Critical Bug in NSX – OSPF
Would like to share one of the critical bugs in NSX when OSPF is used as the routing protocol.
NSX supports dynamic routing protocols like BGP & OSPF (ISIS has been removed from the latest versions of NSX)
Dynamic routing protocols can be configured both in DLR Control VM & Edge Gateway device.
Edge Gateway device can be configured either in Active – Active scenario or in HA mode.
OSPF supports authentication-
- OSPF performs authentication at the area level.
- All the routers within the area must have the same authentication & the same password should be configured.
- For MD5 authentication to work, both the receiving and transmitting routers must have the same MD5 key.
Types of Authentication-
None: No authentication is required, which is the default value. Password: In this method of authentication, the password goes in clear-text over the network. MD5: This authentication method uses MD5 (Message Digest type 5) encryption. With MD5 authentication, the password does not pass over the network. An MD5 checksum is included in the transmitted packet.

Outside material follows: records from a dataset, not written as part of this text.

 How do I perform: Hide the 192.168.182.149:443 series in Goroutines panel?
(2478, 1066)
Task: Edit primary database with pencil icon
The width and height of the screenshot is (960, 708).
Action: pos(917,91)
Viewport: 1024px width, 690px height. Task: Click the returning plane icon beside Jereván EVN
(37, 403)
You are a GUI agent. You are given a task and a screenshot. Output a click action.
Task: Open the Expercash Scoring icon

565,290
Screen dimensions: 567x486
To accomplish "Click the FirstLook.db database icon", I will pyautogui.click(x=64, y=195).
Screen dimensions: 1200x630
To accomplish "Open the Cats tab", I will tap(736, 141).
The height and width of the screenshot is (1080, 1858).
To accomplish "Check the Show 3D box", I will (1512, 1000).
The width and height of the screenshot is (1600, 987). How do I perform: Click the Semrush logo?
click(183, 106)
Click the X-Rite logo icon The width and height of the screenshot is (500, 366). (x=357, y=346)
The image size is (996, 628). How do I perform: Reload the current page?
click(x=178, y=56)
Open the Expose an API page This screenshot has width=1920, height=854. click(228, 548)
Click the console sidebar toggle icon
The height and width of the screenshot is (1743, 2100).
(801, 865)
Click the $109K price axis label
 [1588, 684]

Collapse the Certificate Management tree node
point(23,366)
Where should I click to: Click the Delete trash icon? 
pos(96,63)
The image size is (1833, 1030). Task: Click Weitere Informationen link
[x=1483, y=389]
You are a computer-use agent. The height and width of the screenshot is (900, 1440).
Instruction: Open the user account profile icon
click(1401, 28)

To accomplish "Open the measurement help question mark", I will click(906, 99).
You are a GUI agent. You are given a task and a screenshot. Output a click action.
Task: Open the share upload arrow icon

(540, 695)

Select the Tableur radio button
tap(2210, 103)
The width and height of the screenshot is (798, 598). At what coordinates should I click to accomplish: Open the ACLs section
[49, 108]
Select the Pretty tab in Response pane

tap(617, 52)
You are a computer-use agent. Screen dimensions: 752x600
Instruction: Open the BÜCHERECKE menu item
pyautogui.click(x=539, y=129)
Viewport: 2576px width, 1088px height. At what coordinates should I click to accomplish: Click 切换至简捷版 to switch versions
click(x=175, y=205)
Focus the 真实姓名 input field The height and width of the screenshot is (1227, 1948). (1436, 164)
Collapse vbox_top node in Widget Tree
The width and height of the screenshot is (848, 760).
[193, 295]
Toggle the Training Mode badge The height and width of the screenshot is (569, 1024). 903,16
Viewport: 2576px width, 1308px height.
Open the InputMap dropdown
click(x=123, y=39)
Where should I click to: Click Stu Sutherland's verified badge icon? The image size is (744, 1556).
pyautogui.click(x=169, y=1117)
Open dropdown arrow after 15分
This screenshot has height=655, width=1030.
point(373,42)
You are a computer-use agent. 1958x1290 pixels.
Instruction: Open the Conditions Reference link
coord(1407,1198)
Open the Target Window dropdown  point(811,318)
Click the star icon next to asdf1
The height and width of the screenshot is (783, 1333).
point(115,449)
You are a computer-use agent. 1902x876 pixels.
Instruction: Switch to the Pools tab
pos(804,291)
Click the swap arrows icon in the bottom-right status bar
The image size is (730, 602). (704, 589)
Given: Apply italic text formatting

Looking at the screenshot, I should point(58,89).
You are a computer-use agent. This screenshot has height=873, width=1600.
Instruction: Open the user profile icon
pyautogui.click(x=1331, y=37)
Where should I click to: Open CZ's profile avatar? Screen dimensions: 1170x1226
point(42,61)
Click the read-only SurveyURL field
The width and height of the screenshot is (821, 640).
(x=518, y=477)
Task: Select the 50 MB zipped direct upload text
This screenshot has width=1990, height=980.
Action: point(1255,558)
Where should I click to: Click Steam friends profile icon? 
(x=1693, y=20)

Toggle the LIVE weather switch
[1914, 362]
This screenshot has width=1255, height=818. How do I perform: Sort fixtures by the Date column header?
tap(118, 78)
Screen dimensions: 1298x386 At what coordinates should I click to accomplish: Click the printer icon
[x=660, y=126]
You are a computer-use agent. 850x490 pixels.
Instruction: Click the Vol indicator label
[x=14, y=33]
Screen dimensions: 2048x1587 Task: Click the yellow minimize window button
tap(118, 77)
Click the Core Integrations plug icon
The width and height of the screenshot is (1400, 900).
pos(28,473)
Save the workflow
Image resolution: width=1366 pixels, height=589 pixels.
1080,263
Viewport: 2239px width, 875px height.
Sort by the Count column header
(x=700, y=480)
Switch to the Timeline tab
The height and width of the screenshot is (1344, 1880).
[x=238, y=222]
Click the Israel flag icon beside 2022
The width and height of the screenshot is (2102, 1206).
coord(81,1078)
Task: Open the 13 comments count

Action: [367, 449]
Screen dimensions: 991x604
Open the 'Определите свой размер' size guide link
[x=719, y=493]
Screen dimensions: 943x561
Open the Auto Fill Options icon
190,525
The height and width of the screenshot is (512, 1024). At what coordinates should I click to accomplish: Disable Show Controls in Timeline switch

When NSX Edge gateway is configured in HA (Active – Standby) mode & with MD5 authentication enabled, during the active edge gateway failure it takes longer time for the standby edge gateway to start forwarding the traffic. Even when graceful restart is enabled, OSPF fails to start gracefully. Adjacencies gets established only after the OSPF dead timer expires. Ex – If the OSPF Hello interval – 30 seconds & Dead Interval – 120 seconds, when the active edge gateway fails, it takes nearly 120 – 130 seconds for the standby edge gateway to start forwarding the traffic. OSPF Graceful restart does not work normally when OSPF authentication is set to MD5. MD5 sequence number should be maintained before & after graceful restart, but in this case the sequence number gets reset. OSPF adjacencies are deleted after NSX Edge HA failover. Adjacencies gets established only after the OSPF dead timer expires. In production environment, this is long downtime which will have huge impact.
This is known issue with the NSX & VMware has published the below Issue ID which is not yet resolved even in the latest version.
Issue 1747978: OSPF adjacencies are deleted with MD5 authentication after NSX Edge HA failover In an NSX for vSphere 6.2.4 environment where the NSX Edge is configured for HA with OSPF graceful restart configured and MD5 is used for authentication, OSPF fails to start gracefully. Adjacencies forms only after the dead timer expires on the OSPF neighbor nodes. Workaround: None
· Use authentication method as Password instead of MD5 authentication.